Task to complete:
Copy verbatim the span of lines beginning at the line that contains "The image size is (787, 621)." and ending with the final line of the data. Exclude pictures from the copy.

(Source material)

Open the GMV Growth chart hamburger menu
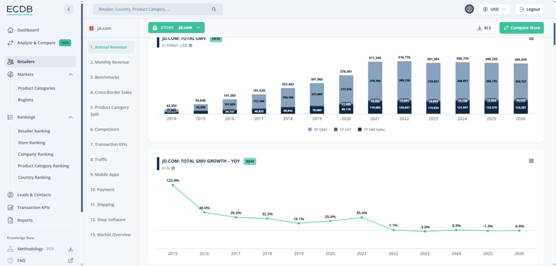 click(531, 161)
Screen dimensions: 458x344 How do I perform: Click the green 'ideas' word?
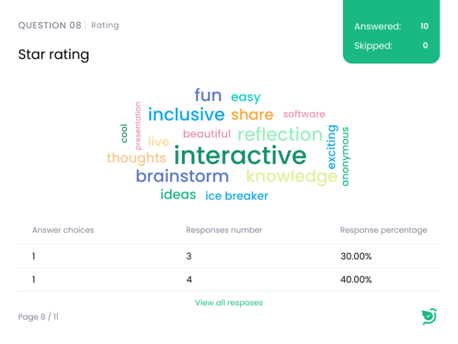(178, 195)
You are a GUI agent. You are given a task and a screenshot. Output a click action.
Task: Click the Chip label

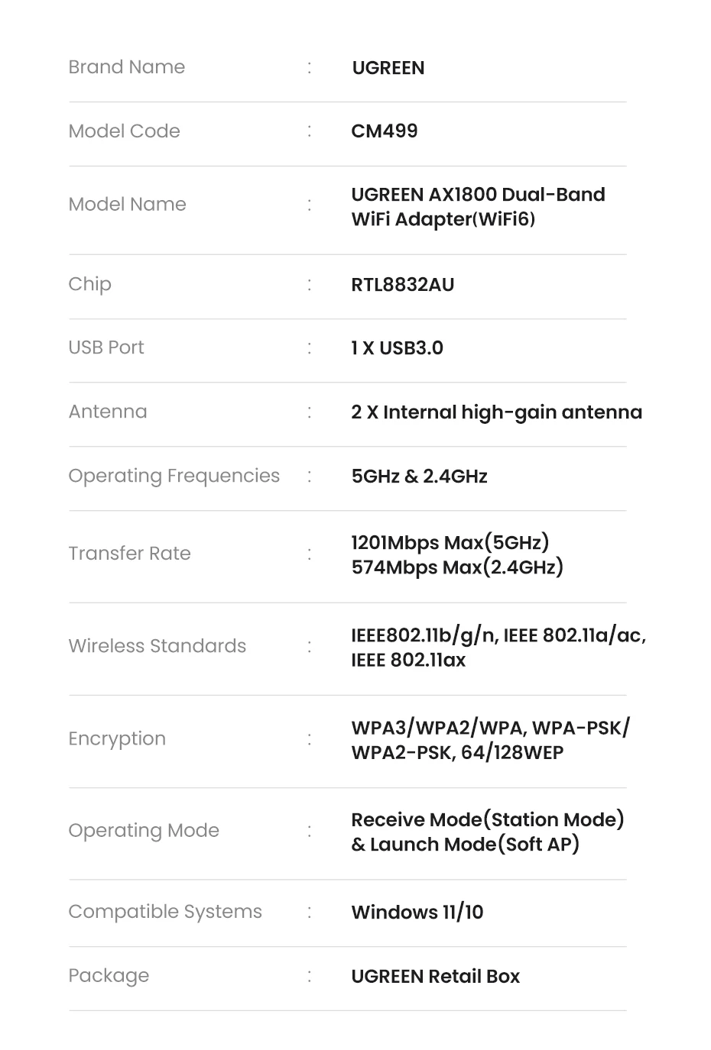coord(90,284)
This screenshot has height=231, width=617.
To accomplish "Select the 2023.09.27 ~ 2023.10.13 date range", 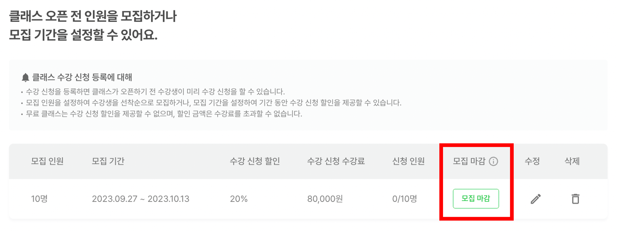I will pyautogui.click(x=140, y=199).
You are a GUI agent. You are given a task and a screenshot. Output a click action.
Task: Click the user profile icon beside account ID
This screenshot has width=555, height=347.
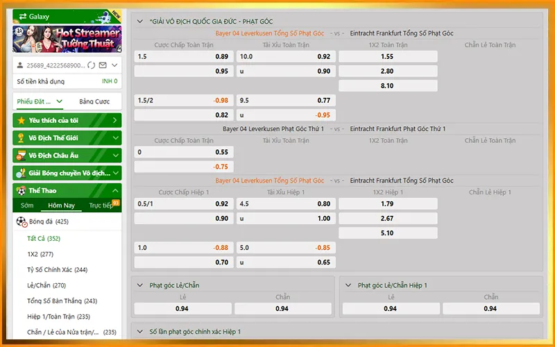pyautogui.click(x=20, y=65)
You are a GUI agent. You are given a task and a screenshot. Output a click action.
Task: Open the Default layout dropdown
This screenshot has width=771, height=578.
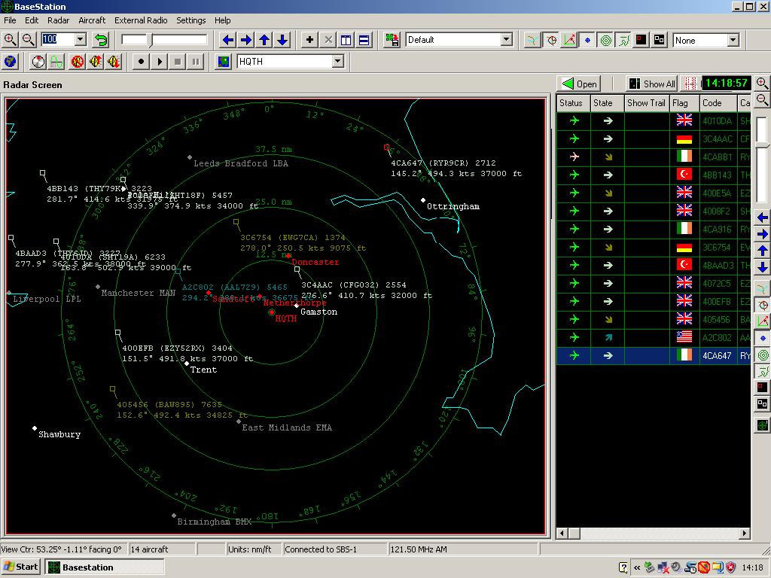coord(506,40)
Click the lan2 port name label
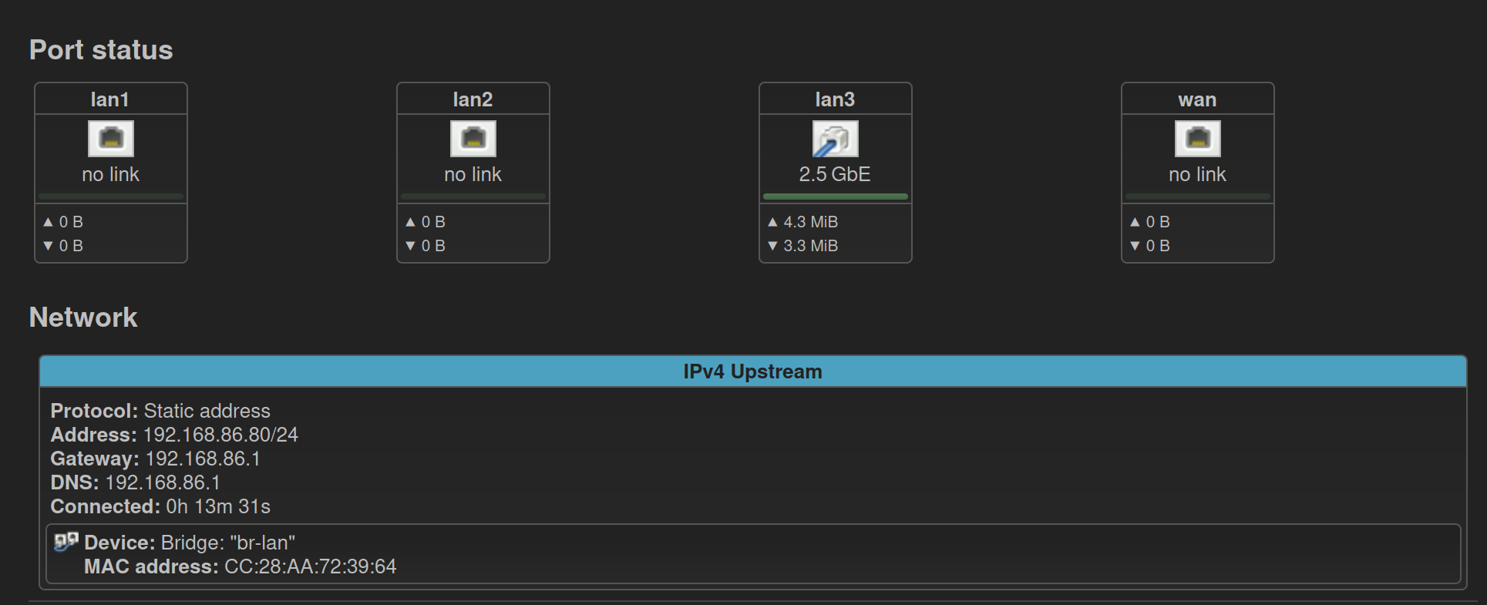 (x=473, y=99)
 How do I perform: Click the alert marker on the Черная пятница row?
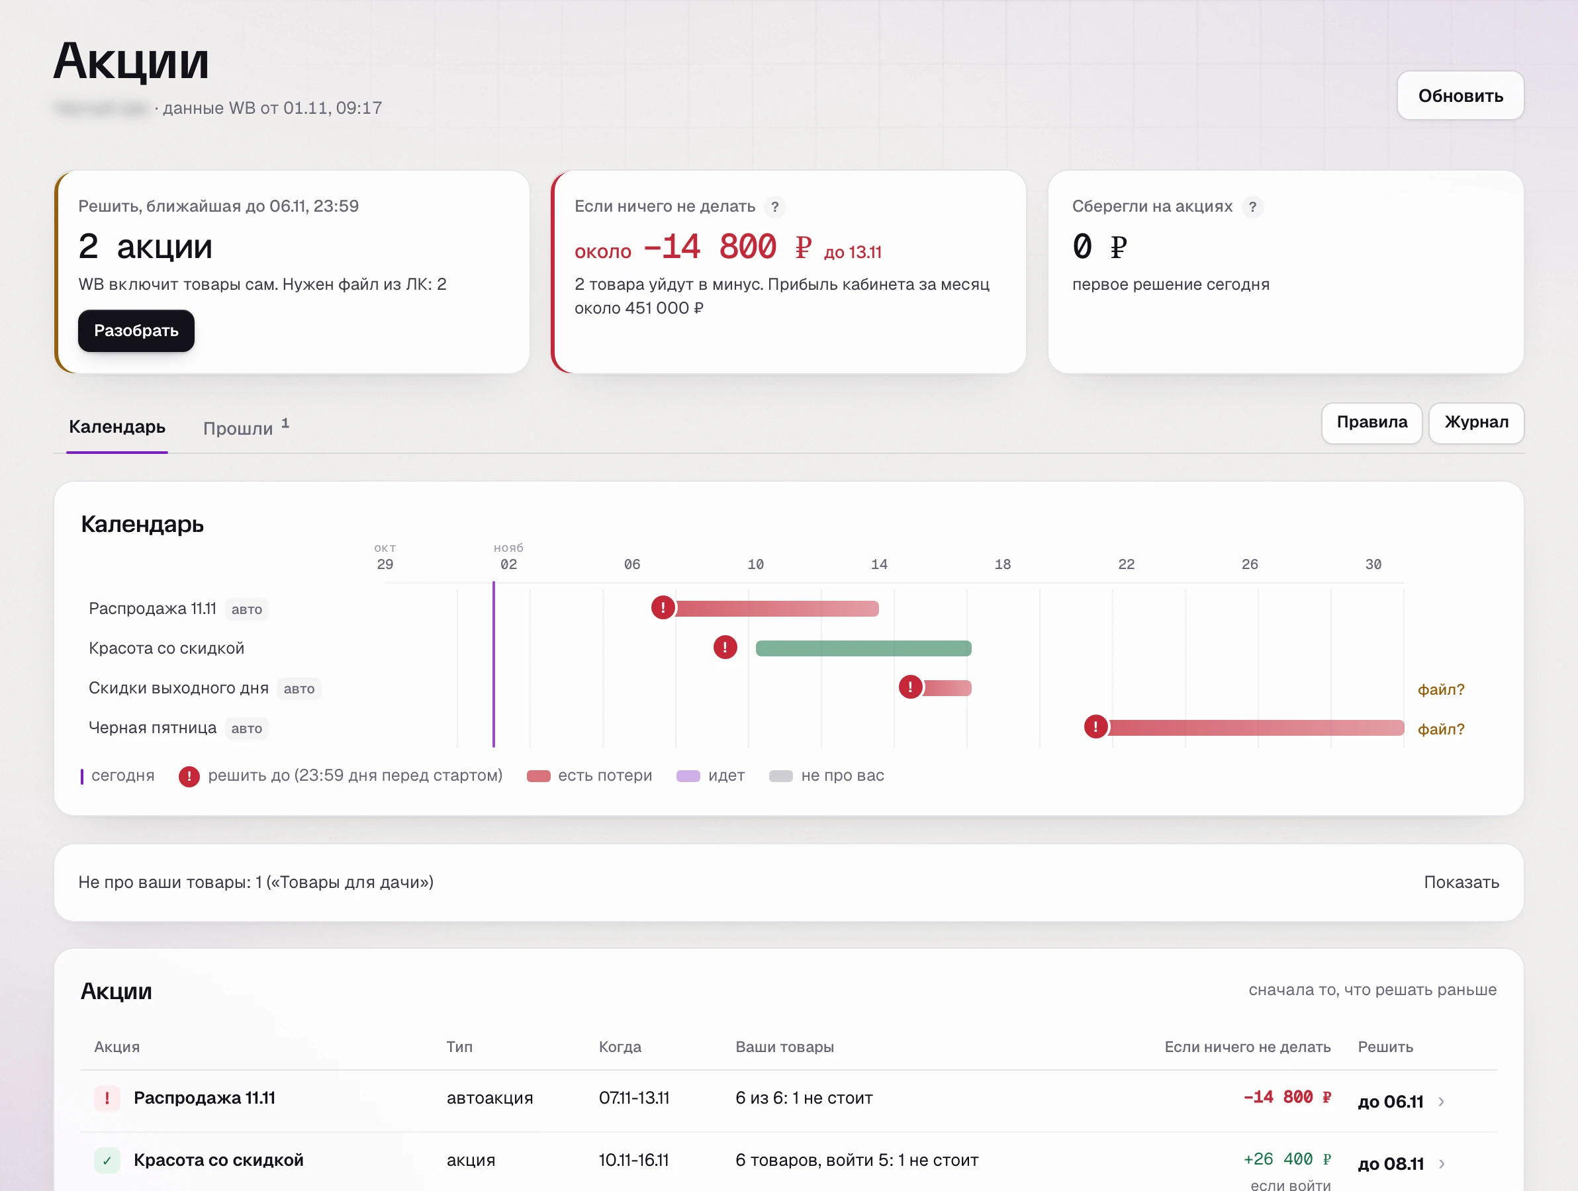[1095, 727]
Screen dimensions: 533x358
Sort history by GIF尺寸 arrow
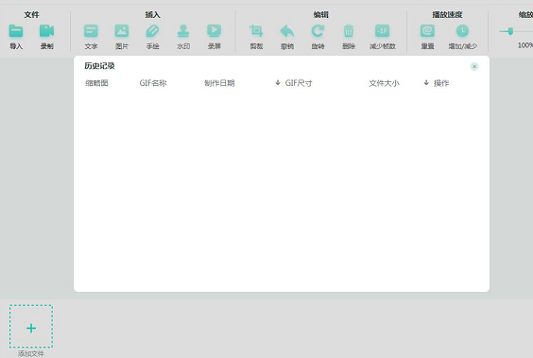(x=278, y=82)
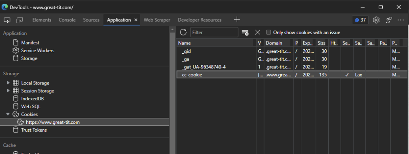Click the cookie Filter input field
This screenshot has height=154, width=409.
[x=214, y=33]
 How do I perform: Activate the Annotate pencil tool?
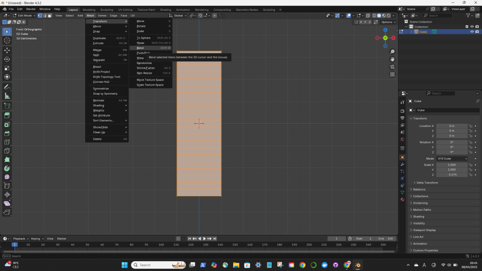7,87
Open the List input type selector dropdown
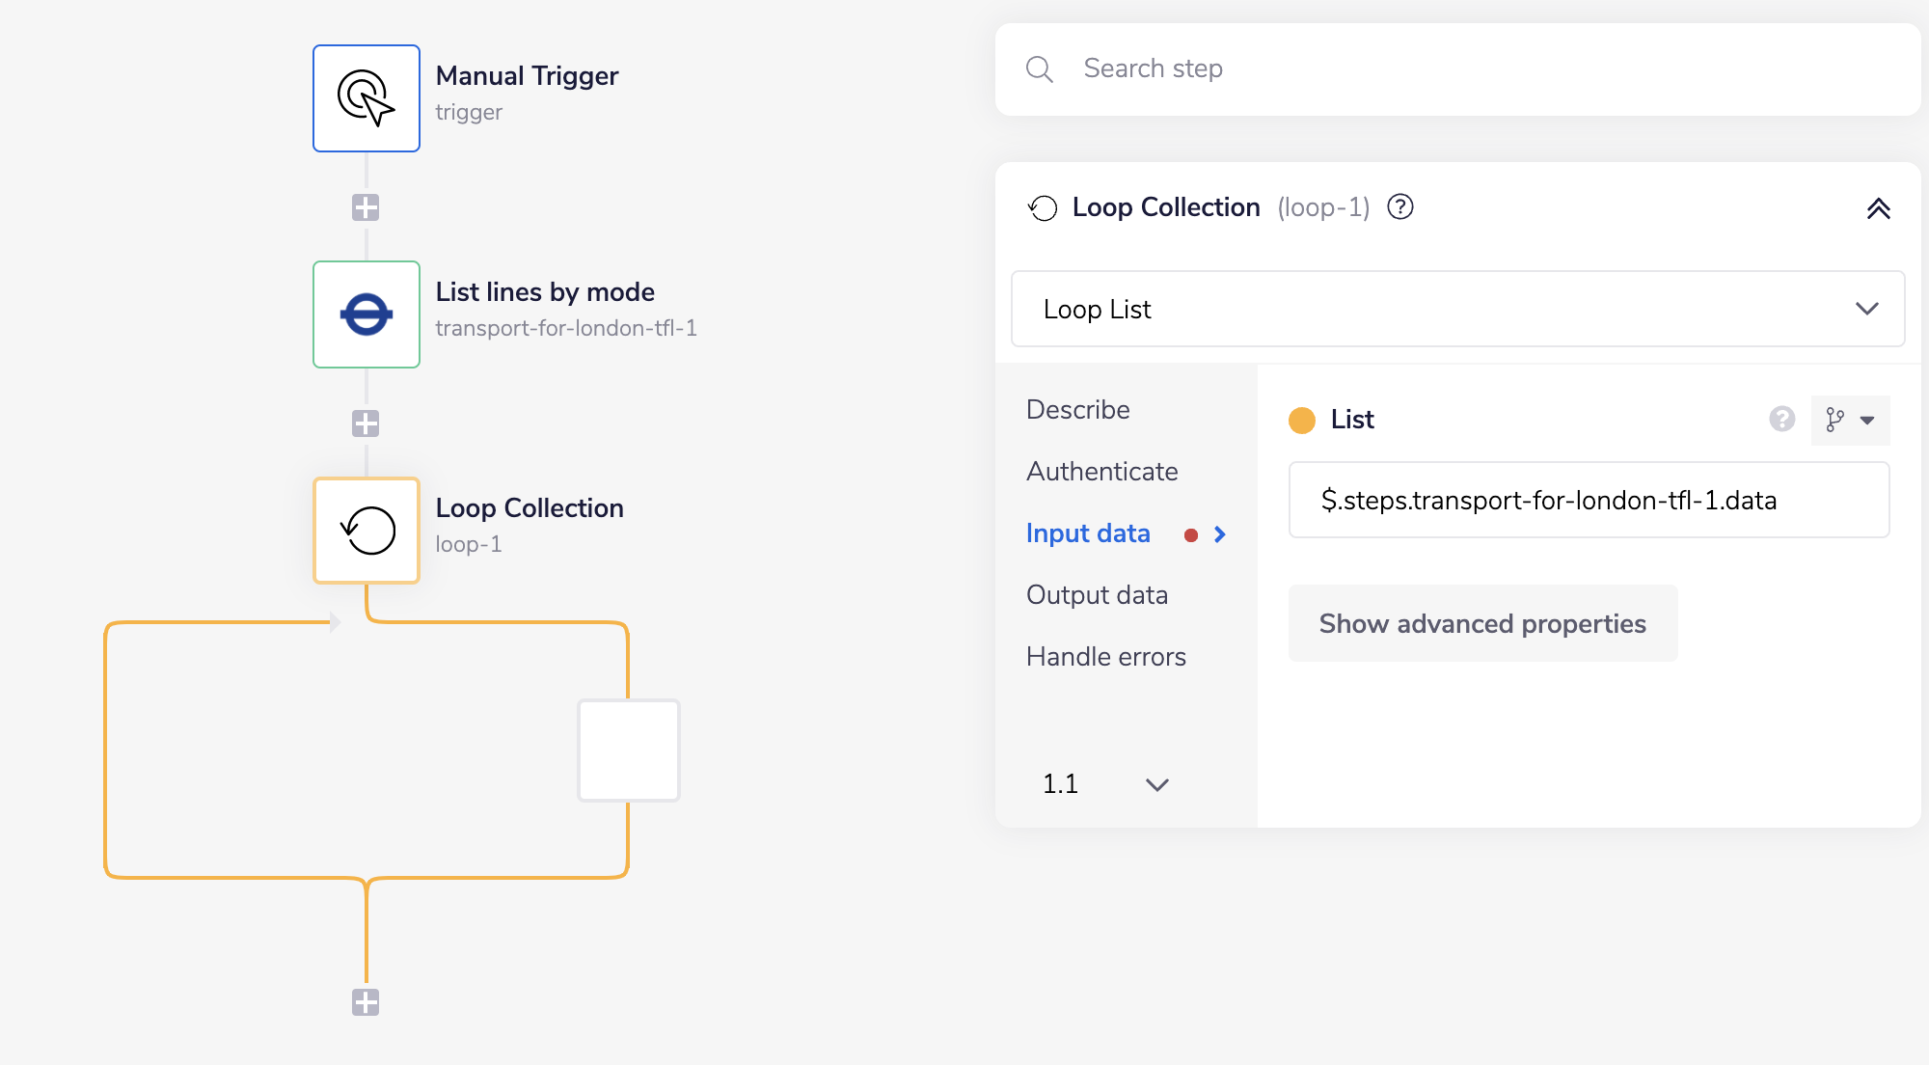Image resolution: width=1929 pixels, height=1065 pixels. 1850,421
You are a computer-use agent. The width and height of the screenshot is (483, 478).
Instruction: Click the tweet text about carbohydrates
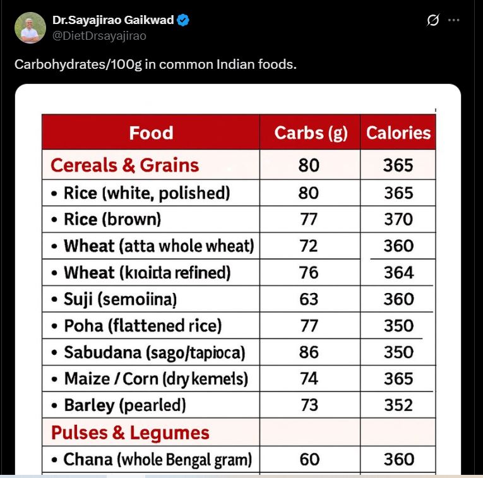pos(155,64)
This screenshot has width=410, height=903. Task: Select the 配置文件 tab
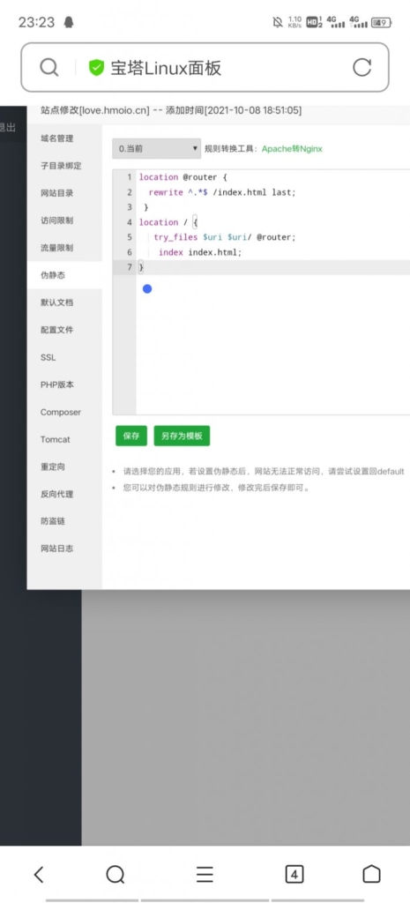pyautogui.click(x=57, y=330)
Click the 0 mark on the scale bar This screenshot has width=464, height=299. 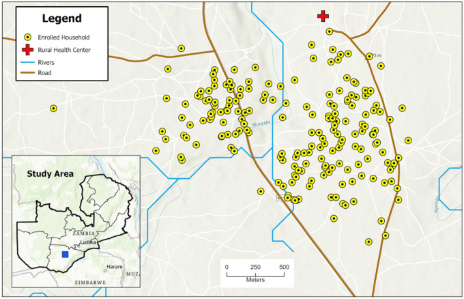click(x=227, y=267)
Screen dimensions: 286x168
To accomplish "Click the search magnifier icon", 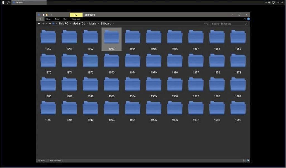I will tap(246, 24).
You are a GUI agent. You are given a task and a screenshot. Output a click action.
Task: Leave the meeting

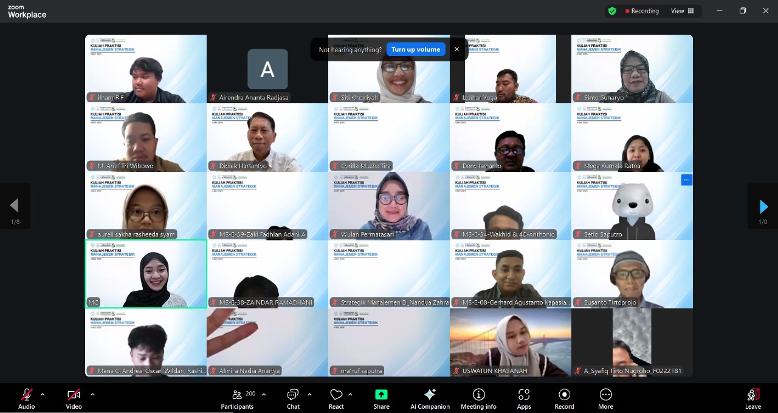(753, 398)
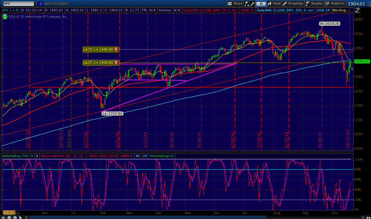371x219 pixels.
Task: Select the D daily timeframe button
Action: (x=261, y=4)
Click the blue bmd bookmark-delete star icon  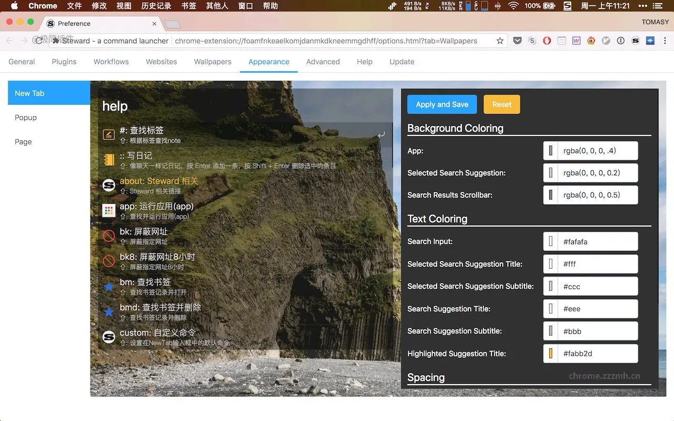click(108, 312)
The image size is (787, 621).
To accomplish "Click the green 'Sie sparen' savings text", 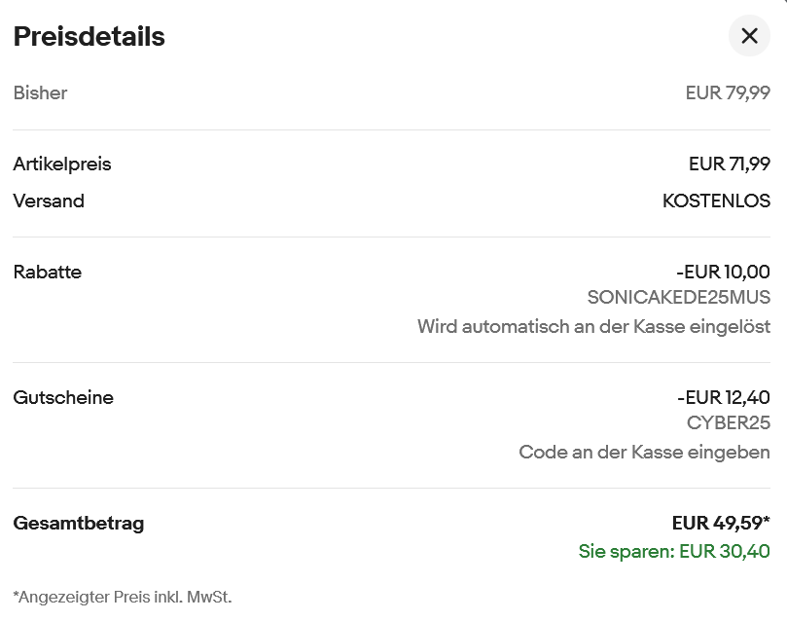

(End Source material)

Answer to the exercise:
The image size is (787, 621).
To accomplish "Click the green 'Sie sparen' savings text", 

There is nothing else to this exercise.